[Begin Materials provided]

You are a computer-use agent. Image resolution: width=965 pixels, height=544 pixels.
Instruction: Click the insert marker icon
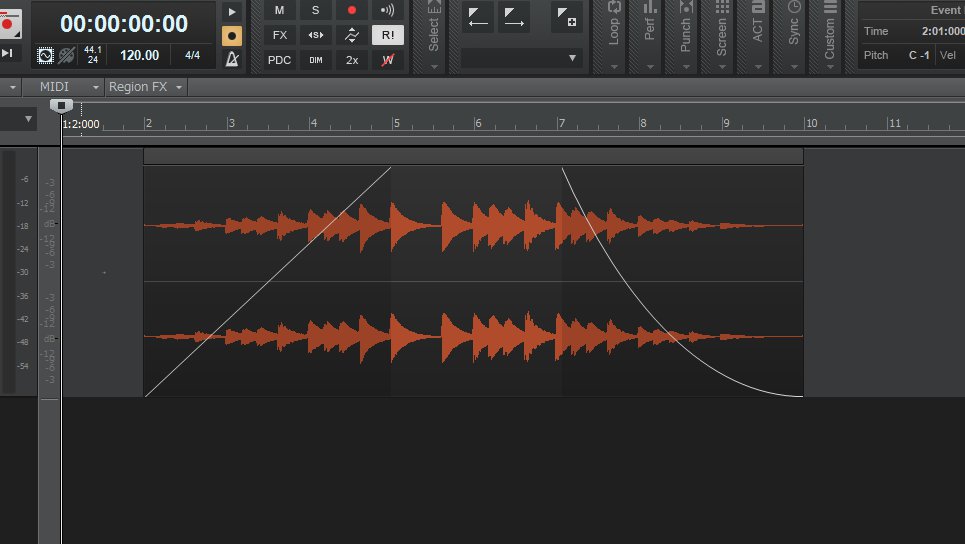pos(567,16)
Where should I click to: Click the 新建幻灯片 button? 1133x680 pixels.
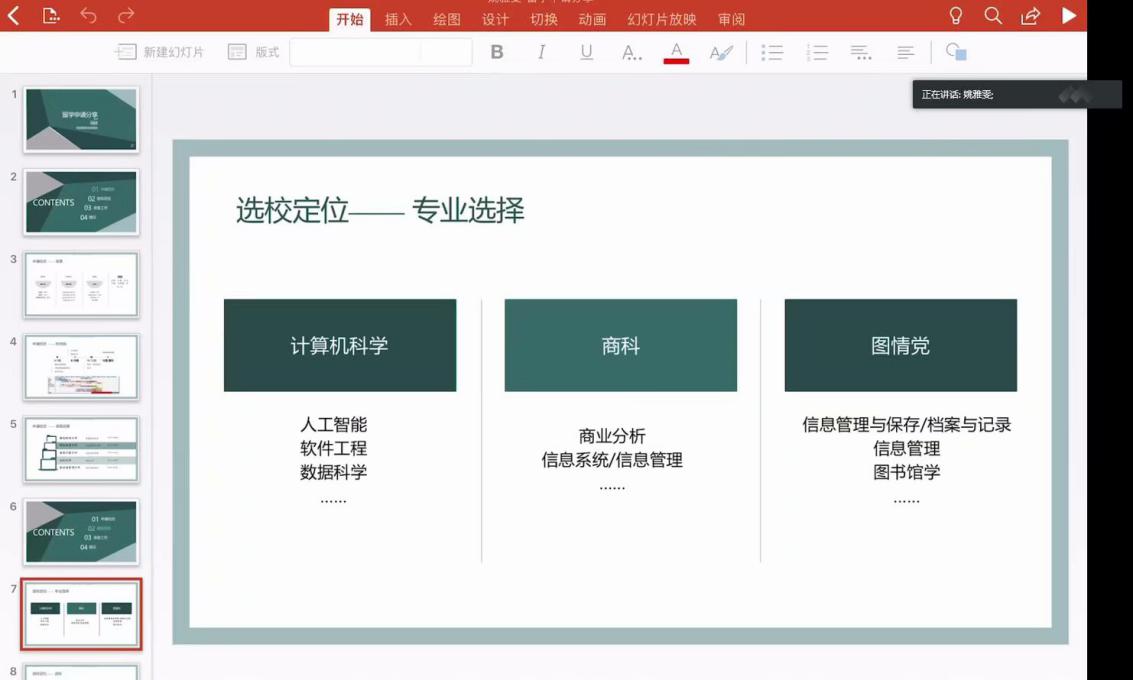tap(160, 52)
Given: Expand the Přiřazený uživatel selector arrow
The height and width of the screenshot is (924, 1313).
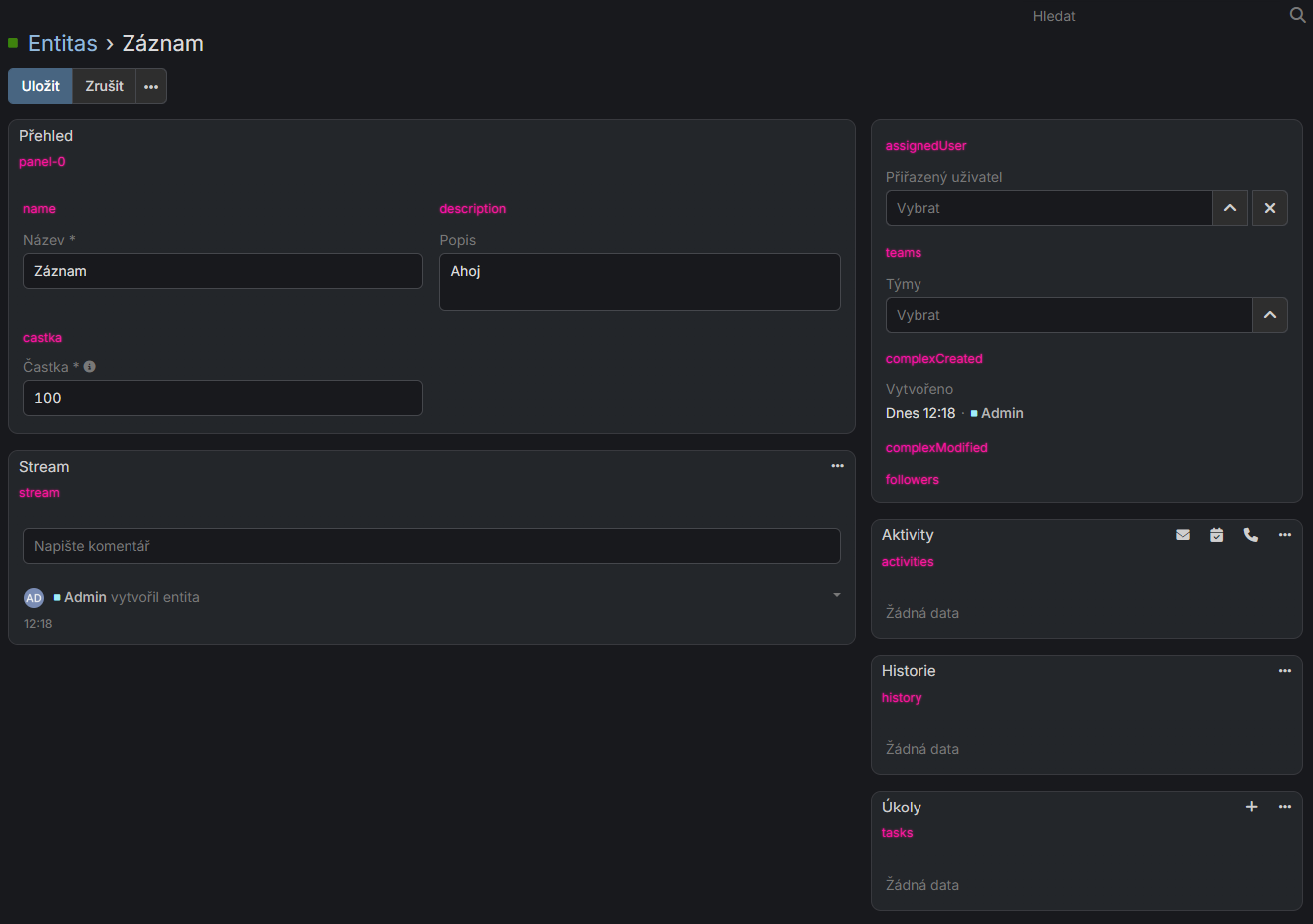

[End Materials provided]

- Work to do -
Offset the entries above by 6: copy every line in full, adding 6 to each coordinate in the answers. Leave the pictures out.

- Problem solution -
You are a computer-use agent. Image resolution: width=965 pixels, height=544 pixels.
Instruction: Click the insert marker icon
pos(573,22)
Where should I click to: Click the 新建幻灯片 button? 1133x680 pixels.
tap(166, 58)
Given: Expand the Přiřazený uživatel selector arrow
The height and width of the screenshot is (924, 1313).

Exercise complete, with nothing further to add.